BEGIN Supplied records
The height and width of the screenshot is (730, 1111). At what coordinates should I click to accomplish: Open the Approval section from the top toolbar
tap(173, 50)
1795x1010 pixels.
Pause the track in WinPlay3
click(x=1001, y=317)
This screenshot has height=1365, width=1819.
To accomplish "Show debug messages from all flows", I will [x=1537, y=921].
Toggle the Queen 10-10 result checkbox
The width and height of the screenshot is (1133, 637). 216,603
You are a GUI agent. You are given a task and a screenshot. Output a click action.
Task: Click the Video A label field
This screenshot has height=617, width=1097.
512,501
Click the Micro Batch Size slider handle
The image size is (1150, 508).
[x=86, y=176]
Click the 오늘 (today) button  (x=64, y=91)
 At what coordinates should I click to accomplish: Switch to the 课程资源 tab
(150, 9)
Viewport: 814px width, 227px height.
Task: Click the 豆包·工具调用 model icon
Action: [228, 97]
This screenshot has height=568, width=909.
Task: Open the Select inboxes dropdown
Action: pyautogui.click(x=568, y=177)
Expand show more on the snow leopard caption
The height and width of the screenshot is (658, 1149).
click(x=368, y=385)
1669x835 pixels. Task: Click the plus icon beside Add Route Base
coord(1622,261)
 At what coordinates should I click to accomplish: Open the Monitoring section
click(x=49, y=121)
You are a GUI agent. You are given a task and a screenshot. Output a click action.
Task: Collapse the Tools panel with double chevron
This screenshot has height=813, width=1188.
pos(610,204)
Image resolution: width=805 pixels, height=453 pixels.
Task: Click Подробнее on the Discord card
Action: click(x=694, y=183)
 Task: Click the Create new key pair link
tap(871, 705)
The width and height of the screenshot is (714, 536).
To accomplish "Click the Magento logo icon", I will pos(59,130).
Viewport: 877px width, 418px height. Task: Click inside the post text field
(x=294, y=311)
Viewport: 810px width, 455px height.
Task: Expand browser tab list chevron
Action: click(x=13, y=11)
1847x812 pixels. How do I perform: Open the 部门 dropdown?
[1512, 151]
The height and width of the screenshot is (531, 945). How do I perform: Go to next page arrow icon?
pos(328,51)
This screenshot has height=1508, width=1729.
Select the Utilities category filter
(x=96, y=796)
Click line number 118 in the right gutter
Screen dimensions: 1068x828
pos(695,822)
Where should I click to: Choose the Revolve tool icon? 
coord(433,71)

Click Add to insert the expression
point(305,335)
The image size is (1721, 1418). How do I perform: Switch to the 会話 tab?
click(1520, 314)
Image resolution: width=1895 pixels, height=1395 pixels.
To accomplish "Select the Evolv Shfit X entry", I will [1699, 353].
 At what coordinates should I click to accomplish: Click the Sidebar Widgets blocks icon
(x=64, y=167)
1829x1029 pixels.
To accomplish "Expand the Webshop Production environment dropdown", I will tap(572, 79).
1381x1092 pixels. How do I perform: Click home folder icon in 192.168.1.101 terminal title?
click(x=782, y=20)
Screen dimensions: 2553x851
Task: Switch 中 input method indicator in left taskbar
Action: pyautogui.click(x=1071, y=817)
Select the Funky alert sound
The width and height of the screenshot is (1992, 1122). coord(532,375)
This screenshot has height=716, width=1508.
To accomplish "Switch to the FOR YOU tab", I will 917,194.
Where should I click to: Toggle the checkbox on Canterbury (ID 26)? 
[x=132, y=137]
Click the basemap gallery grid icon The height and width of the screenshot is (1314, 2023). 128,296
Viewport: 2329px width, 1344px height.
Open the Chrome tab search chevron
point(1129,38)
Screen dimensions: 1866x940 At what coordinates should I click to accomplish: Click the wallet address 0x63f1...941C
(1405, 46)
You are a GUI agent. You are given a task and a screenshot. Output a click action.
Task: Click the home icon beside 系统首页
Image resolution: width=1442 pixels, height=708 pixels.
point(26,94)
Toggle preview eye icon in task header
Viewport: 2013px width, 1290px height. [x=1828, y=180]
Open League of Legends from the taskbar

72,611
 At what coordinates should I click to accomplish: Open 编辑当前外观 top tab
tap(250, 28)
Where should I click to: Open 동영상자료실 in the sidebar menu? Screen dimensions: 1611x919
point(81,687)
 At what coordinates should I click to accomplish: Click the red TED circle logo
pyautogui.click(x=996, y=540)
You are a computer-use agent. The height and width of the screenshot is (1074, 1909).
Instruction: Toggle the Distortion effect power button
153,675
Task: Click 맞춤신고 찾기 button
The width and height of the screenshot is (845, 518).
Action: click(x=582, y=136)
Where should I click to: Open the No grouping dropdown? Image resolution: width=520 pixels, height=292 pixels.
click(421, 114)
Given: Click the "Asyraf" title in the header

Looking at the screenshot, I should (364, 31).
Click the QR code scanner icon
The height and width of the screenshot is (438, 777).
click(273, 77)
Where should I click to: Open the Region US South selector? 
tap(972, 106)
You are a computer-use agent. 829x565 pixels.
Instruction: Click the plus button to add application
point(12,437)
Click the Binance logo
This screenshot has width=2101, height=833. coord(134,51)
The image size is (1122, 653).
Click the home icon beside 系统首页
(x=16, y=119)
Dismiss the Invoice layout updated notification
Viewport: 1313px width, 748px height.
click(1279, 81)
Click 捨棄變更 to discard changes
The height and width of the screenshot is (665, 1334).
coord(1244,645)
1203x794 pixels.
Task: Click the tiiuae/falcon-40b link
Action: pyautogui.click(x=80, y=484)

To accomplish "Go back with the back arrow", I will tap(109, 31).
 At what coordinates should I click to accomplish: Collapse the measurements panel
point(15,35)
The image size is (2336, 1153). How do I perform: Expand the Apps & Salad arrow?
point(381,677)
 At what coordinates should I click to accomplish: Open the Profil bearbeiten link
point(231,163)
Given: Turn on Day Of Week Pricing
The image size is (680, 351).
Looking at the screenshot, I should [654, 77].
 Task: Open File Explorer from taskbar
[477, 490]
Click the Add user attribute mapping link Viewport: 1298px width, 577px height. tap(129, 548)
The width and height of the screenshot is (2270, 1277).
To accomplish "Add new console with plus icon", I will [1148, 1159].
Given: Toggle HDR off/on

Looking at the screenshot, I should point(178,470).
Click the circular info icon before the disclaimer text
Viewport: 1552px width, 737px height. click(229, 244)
END Supplied records
=== Problem description ===
Extract each line from the listing that holds the word "will".

=== Expected answer ===
To accomplish "Show debug messages from all flows", I will [x=1537, y=921].
To accomplish "Click the Magento logo icon", I will pos(59,130).
To accomplish "Select the Evolv Shfit X entry", I will [1699, 353].
To accomplish "Expand the Webshop Production environment dropdown", I will tap(572, 79).
To accomplish "Switch to the FOR YOU tab", I will 917,194.
To accomplish "Go back with the back arrow", I will tap(109, 31).
To accomplish "Add new console with plus icon", I will [1148, 1159].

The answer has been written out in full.